Dopo 400mila anni, ecco il vero volto dell'Uomo di Ceprano
di LUCA FRAIOLIROMA. La verità sull'Uomo di Ceprano arriva da
una sorta di Tac. E' stato grazie a una micro-tomografia computerizzata
ad altissima risoluzione realizzata presso il Centro Internazionale di
Fisica Teorica “Abdus Salam” di Trieste che i paleontologi guidati da Giorgio Manzi
hanno potuto digitalizzare e riassemblare gli oltre 50 frammenti che
compongono il cranio fossile più antico d'Italia, svelandone alcuni
misteri. A cominciare proprio dalla datazione: 400mila anni fa.
Il reperto fu rinvenuto nel 1994 a pochi chilometri da Ceprano (nel
Lazio meridionale) durante i lavori di realizzazione di una strada. Non
si trattò di una scoperta casuale: Italo Bidittu, ex
maestro elementare e paleotologo per passione, esplorava i cantieri alla
ricerca di tracce del nostro passato nei terreni smossi da ruspe e pale
meccaniche. Quel giorno di marzo fece il ritrovamento della vita: una
calotta cranica rotta in più pezzi, il cui spessore e le poderose arcate
orbitarie erano però un inconfondibile indice di antichità.
Nel corso degli anni l'Uomo di Ceprano fu studiato dallo stesso Bidittu, nel frattempo insignito di una laurea ad honorem
e diventato docente universitario, ma anche da alcuni dei più
prestigiosi paleoantropologi mondiali, tra cui Antonio Ascenzi, il
sudafricano Ron Clarke e la francese Marie-Antoinette de Lumley. Furono
loro a ricostruirne la morfologia utilizzando i frammenti originali e
facendo ricorso a una grande quantità di inserti di gesso per tenerli
uniti fra loro. E a ipotizzarne una datazione clamorosa e compatibile
con l'arcaicità dei tratti: tra i 700mila e il milione di anni fa.
Insomma, gli studiosi italiani si sarebbero trovati tra le mani un
rarissimo esemplare europeo di Homo erectus.
E però c'era qualcosa che non tornava: la datazione effettuata sul di
terreno da cui erano emersi i resti dava un risultato molto diverso,
appena 400mila anni fa. L'ipotesi più plausibile è che il cranio, assai
più antico, fosse finito in quei sedimenti centinaia di migliaia di anni
dopo la morte dell'Homo a cui era appartenuto.
Nel corso degli anni sono state fatte ben tre diverse ricostruzioni della calotta unendo i frammenti ossei con parti in gesso. I ricercatori guidati da Manzi hanno invece "scannerizzato" con la micro-tomografia il cranio per poi riassemblarlo in modo virtuale.

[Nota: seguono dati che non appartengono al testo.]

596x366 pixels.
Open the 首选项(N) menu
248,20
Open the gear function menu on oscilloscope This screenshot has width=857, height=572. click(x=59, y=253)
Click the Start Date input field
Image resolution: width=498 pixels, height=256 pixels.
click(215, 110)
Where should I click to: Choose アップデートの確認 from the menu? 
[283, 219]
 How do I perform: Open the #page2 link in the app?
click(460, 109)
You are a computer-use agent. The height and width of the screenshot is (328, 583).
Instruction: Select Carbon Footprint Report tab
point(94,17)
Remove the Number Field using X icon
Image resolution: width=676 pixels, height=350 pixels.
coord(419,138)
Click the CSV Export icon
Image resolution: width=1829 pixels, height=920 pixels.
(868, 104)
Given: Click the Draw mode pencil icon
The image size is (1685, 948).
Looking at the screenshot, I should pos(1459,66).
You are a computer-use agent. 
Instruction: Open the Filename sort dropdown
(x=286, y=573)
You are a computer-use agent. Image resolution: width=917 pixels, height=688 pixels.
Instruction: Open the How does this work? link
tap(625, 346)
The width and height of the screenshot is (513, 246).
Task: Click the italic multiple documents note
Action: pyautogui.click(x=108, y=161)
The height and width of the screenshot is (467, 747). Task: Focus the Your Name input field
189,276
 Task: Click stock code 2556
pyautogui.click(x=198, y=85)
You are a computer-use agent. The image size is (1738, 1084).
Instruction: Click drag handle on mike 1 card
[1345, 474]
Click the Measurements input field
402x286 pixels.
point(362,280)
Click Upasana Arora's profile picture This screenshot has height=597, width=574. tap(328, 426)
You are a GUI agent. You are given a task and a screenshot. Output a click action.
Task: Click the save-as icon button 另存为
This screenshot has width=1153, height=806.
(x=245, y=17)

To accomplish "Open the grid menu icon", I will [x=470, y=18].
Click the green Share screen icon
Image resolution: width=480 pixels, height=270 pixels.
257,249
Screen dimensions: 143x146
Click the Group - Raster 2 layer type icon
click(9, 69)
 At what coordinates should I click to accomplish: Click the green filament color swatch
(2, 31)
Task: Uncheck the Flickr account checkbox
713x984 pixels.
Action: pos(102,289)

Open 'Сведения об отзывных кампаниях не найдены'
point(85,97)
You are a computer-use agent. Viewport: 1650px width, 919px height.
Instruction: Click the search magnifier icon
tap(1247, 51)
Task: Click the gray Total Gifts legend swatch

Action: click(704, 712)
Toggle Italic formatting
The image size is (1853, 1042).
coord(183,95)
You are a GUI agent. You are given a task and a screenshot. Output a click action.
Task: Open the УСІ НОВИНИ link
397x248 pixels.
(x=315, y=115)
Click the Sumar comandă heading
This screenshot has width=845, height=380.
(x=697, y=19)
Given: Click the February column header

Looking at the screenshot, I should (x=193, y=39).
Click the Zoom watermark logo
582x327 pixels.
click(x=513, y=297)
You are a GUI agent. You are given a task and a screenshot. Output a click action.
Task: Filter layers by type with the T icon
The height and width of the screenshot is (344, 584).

"L'operazione più importante" spiega il paleoantropologo "è stata la retrodeformazione del cranio. Perché la calotta si è deformata sotto la pressione del terreno da cui è stato sepolto per millenni e noi abbiamo ripristinato al computer la sua forma originaria. Questo ci ha permesso di capire che l'Uomo di Ceprano è morto lì dove Italo Bidittu lo ha trovato ed esclude definitivamente che i suoi resti siano stati trasportati in sedimenti più recenti. Insomma, aldilà di ogni ragionevole dubbio, la sua età è proprio di 400mila anni".
Resta l'apparente contraddizione tra un'era relativamente recente, di poco precedente alla comparsa di Homo Sapiens e Neanderthal, e i caratteri arcaici che contraddistinguono il cranio. "Probabilmente la parola chiave in questa vicenda è refugium" continua Manzi. "L'attuale Valle del Liri, chiusa verso il mare dai Monti Lepini, Ausoni e Aurunci e verso l'interno dalle catene preappenniniche, centinaia di migliaia di anni fa doveva essere un luogo molto isolato, i cui abitanti difficilmente entravano in contatto con popolazioni vicine. La conseguenza è che lì potrebbero essere rimasti esseri umani dai tratti arcaici mentre nel resto d'Europa cominciavano a diffondersi specie più moderne".
E allora in quale casella va inserito l'uomo di Ceprano? Secondo la ricerca appena pubblicata, la morfologia del cranio di Ceprano dopo la sua ricostruzione virtuale appare molto più coerente con quella dell'Homo heidelbergensis, ritenuto ancestrale sia alla specie estinta Homo neanderthalensis che alla nostra stessa specie Homo sapiens. “Lavorare su un reperto di tale importanza scientifica" conclude Fabio Di Vincenzo, primo firmatario dello studio, "è stato come cogliere una sfida impossibile lanciata direttamente dal più profondo passato della nostra storia evolutiva”.